8500 psi is 60Mpa I think (so about 100MPa tensile - 6 tons per square inch), so pretty cheesy stuff. I think that may have a safety factor of 2 in that, otherwise fatigue could fail it.
Not sure how you do the sums for square stuff, but for round I came up with figures as follows for the torque to cause it to start to take a permanent set. I read that the shear yield stress is about 58% of the tensile yield stress.

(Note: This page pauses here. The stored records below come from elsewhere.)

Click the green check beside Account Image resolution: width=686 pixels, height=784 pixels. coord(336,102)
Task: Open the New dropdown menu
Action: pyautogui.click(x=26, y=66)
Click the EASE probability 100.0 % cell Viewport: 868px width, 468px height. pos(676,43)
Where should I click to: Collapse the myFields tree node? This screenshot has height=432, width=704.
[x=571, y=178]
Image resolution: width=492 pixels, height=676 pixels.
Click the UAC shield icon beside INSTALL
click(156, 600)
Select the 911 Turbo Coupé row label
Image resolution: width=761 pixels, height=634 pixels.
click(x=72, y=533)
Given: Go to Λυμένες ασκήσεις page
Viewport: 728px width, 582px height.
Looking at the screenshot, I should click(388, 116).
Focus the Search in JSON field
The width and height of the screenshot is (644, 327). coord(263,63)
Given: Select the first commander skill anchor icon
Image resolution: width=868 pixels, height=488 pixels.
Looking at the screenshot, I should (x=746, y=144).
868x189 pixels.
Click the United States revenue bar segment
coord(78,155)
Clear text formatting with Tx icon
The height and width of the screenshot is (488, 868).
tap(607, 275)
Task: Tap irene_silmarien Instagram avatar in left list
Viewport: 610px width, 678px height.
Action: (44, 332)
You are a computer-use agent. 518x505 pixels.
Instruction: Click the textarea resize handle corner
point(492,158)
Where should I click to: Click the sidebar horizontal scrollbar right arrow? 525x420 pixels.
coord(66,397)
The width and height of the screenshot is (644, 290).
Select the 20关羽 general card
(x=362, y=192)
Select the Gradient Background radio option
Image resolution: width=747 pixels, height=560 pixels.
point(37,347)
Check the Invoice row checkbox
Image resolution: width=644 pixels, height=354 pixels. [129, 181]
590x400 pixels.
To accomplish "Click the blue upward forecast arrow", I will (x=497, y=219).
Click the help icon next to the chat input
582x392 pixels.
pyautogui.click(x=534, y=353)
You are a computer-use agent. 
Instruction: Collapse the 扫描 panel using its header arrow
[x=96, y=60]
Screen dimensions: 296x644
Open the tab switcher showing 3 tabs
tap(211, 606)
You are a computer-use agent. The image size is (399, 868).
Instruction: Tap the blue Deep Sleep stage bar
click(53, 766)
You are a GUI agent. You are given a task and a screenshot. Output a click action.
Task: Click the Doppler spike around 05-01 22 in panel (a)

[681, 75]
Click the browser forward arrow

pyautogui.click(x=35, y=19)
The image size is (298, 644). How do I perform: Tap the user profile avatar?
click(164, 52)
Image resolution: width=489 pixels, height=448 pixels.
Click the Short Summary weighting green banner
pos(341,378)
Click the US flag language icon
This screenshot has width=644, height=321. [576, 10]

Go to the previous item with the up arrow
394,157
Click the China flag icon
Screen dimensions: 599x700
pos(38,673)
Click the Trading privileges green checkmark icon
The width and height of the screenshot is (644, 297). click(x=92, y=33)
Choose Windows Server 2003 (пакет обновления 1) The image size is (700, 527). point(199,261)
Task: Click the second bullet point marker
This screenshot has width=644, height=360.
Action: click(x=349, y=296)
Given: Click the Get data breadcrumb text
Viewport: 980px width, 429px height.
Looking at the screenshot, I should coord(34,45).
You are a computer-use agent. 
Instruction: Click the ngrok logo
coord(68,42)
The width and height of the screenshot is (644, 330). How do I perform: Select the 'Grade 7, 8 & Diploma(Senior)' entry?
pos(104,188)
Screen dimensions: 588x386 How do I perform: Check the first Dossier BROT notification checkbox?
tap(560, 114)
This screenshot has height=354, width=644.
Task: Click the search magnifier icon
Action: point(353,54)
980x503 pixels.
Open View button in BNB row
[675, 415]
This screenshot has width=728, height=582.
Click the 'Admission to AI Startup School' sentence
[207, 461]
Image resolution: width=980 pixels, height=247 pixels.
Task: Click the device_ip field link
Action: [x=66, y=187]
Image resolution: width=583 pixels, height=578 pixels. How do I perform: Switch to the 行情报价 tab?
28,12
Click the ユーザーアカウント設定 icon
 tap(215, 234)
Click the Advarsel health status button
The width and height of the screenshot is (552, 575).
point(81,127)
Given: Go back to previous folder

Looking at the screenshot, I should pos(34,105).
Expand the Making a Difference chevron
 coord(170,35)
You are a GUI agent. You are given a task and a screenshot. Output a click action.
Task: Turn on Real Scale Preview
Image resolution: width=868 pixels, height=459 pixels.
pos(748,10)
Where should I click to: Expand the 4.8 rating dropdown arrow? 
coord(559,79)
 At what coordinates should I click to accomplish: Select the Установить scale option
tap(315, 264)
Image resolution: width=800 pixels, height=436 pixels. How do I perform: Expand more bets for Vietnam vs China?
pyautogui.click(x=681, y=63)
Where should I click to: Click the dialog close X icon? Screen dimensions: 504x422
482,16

1/2 inch round, mild steel (215 Mpa Tensile Yield) = 40 lb.ft 3/4 inch round, mild steel = 125 lb.ft 3/4 inch round, carbon steel (guessing 350 Mpa tensile yield) = 215 lb.ft 3/4 inch round, carbon heat treated to 1000MPa tensile yield = 590 lb.ftIf you can use the ultimate tensile strength instead of the yield stress (for a once off emergency), then I get the following
1/2 inch round, mild steel (360 Mpa UTS) = 60 lb.ft 3/4 inch round, mild steel = 210 lb.ft 3/4 inch round, carbon steel (guessing 600 Mpa tensile yield) = 350 lb.ft 3/4 inch round, carbon heat treated to 1000MPa tensile yield = 590 lb.ft (uts and yield stress are pretty much the same for HT steel).Looks like we are in the same ball park.
However Dave has been up half the night torturing a bit of half inch square steel and says it is happy with 120 lb.ft - so either its not mild, or our sums are wrong (and this is NOT my strong suit !). Though it is interesting to sort out and may come in useful later.